Sala do Veado ‘já cumpriu a sua missão’ e não vai ter mais exposições de arte contemporânea

Quando os bombeiros chegaram ao local era demasiado tarde para salvar tudo. Por isso atacaram as chamas na parte do Museu de Ciência e do Laboratorio Chimico – pois temiam que ali houvesse substâncias inflamáveis que provocassem ainda mais estragos. Corria o ano de 1978 e o Museu de História Natural ficava sem uma parte…

Uma das alas afetadas foi a de Geologia e Paleontologia, onde se encontrava a sala que agora encerrou. “Antes do incêndio havia aqui um veado com 12 mil anos. Tinha um nome muito complicado, por isso na gíria da casa dizia-se apenas ‘sala do veado’. O veado não ardeu, só ardeu a cabeça”, conta Sofia Marçal, responsável pela programação da sala desde 2008. O esqueleto do animal ainda pode ser visto no átrio, numa exposição sobre a memória do museu.

A sala permaneceu inutilizada durante mais de uma década, até que em 1990 a artista Fernanda Fragateiro “veio ter com o Professor Galopim de Carvalho, que era o diretor, e propôs-lhe fazer uma exposição nestes espaços. Correu lindamente e a partir desse momento vieram outros artistas”, continua Sofia Marçal. “Estamos a falar dos anos 90, havia poucos espaços alternativos às galerias e os museus ainda não estavam muito virados para expor arte contemporânea. Isto era um refúgio onde os artistas podiam criar e inovar sem terem de se preocupar com o aspeto comercial”.

Joana Vasconcelos, Jorge Molder, Ana Vidigal e Vasco Araújo foram alguns dos cerca de 300 artistas que por ali passaram. Por um valor quase simbólico (destinado a cobrir as despesas com vigilância e eletricidade), podiam alugar a sala por um mês e mostrar o seu trabalho. A montagem ficava a seu cargo e muitos pediam a ajuda a familiares.

“Tenho acompanhado estas montagens todas e o que eles me dizem é que entram nesta sala e vêm um paralelepípedo de cimento, frio, e ficam um bocadinho aterrorizados. A sala acaba por deixar-se envolver, mas fisicamente eles têm de trabalhar. Há aqui um trabalho duro e isso cria uma grande ligação”.

Com o tempo, o nome da sala tornou-se conhecido no meio e os artistas iam ter com Sofia Marçal para expor. “Normalmente a sala tem um ano ou dois de espera. A procura era tal que se não fechasse agora já tinha a programação de 2016 completa”, revela a responsável.

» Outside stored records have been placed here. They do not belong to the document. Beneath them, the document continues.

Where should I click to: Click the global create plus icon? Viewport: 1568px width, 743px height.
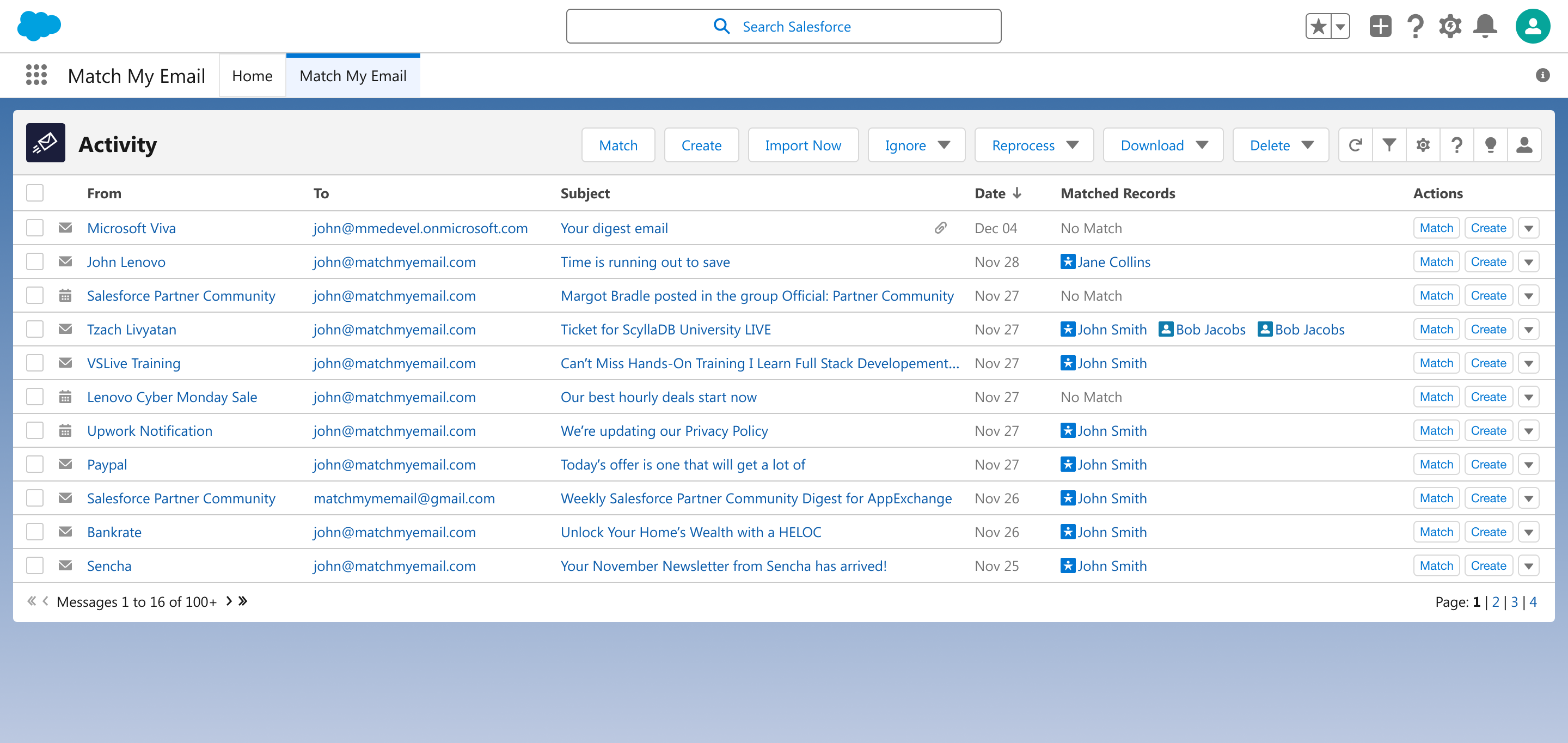[x=1380, y=26]
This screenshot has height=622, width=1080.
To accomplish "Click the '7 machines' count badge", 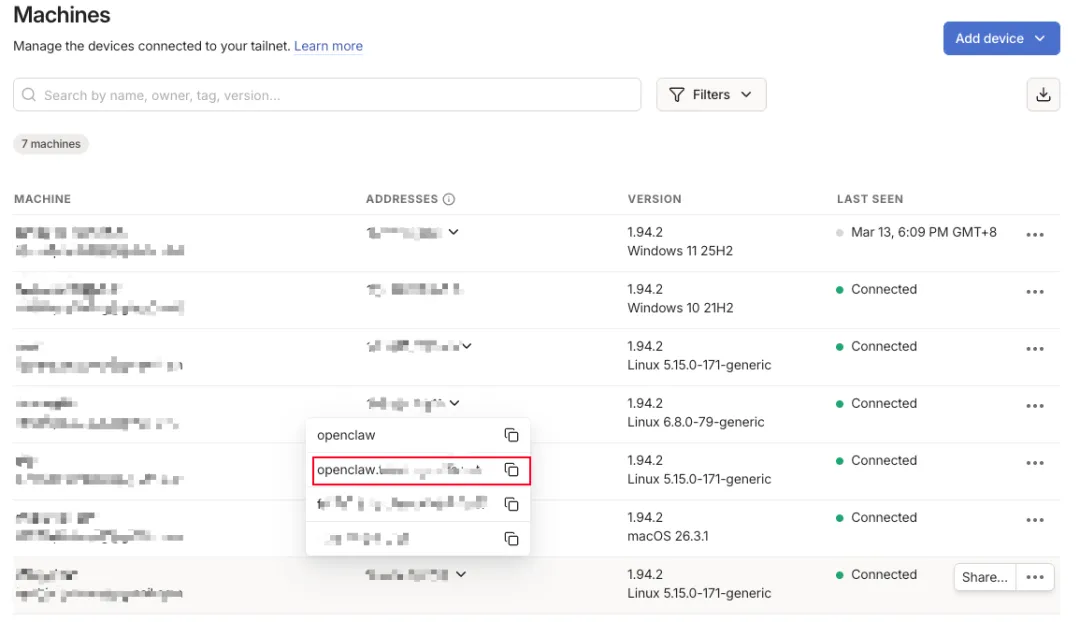I will [x=51, y=144].
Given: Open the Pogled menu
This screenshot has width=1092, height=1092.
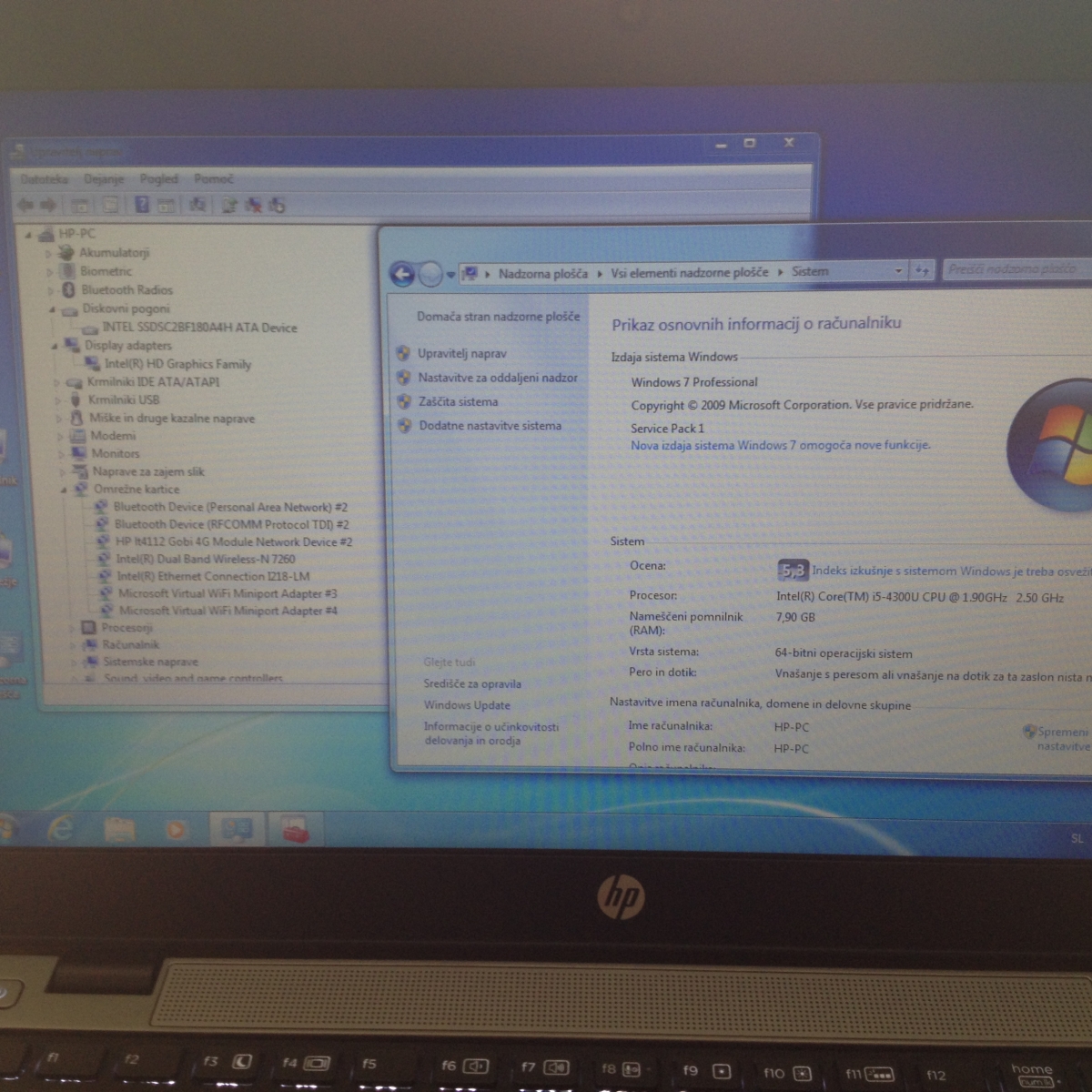Looking at the screenshot, I should pos(158,179).
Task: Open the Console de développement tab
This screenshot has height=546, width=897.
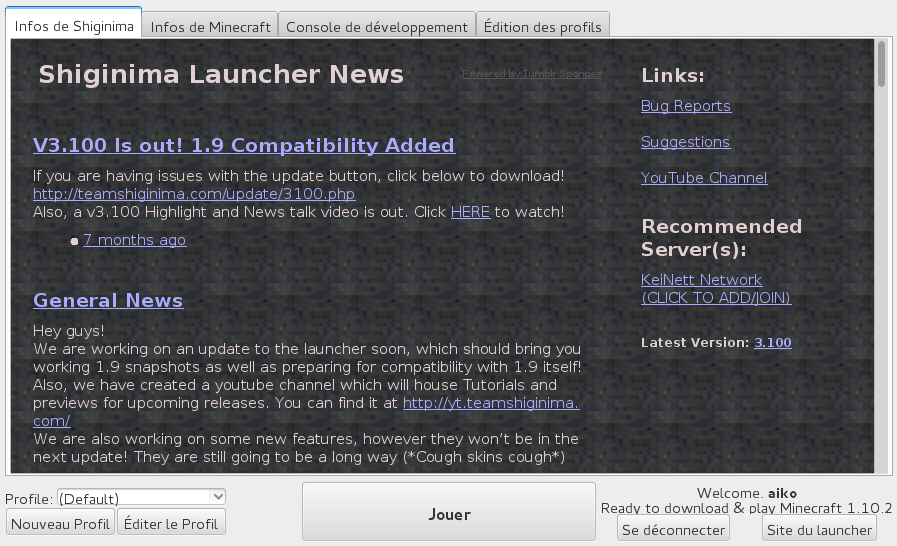Action: click(x=376, y=27)
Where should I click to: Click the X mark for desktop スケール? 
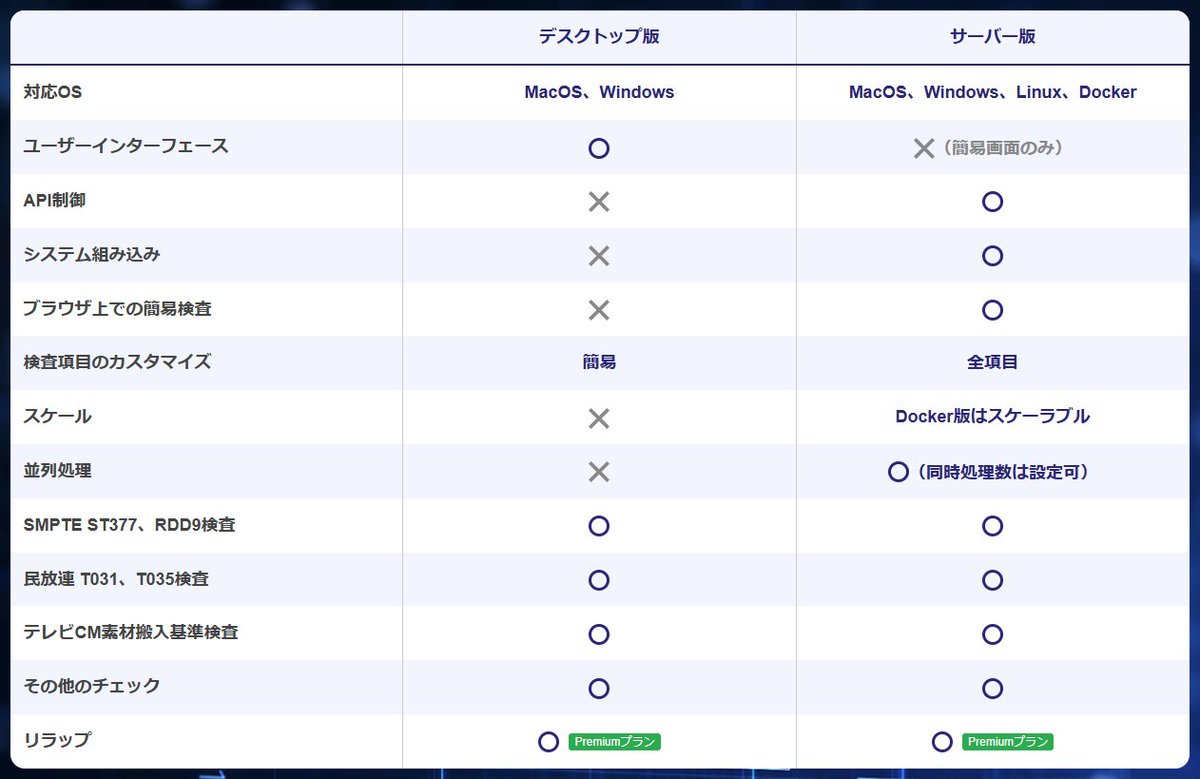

O encerramento, explica o diretor do Museu de História Natural, insere-se no “reenquadramento do programa específico do museu. A sala já cumpriu a sua missão nestes 25 anos. A realização de exposições de arte contemporânea não faz parte do core da nossa missão. E, apesar de termos mais de 5 mil metros quadrados de área expositiva, a área expositiva já começa a ser um bem escasso. Pretendemos continuar com exposições de arte contemporânea mas não neste modelo”, declara José Pedro Sousa Dias.

No futuro, a sala do Veado será ocupada por uma exposição “sobre etno-botânica, ou seja, sobre a relação entre a botânica e as populações, usando objetos naturais aqui do museu de botânica e parte das coleções do Instituto de Investigação Científica Tropical”. Sobre o aspeto inacabado da sala, com o cimento à vista, o diretor esclarece: “Há toda uma ala do museu que tem uma imagem de marca que foi criada depois do incêndio. Não fazemos tenções de alterar muito essa imagem”.

A última exposição da Sala do Veado foi Quarto Escuro, de Adriana Molder. “A sala do Veado era um espaço muito independente, muito central, num museu incrível e numa das nossas ruas mais bonitas. Acho que vai fazer muita falta”, considera a artista.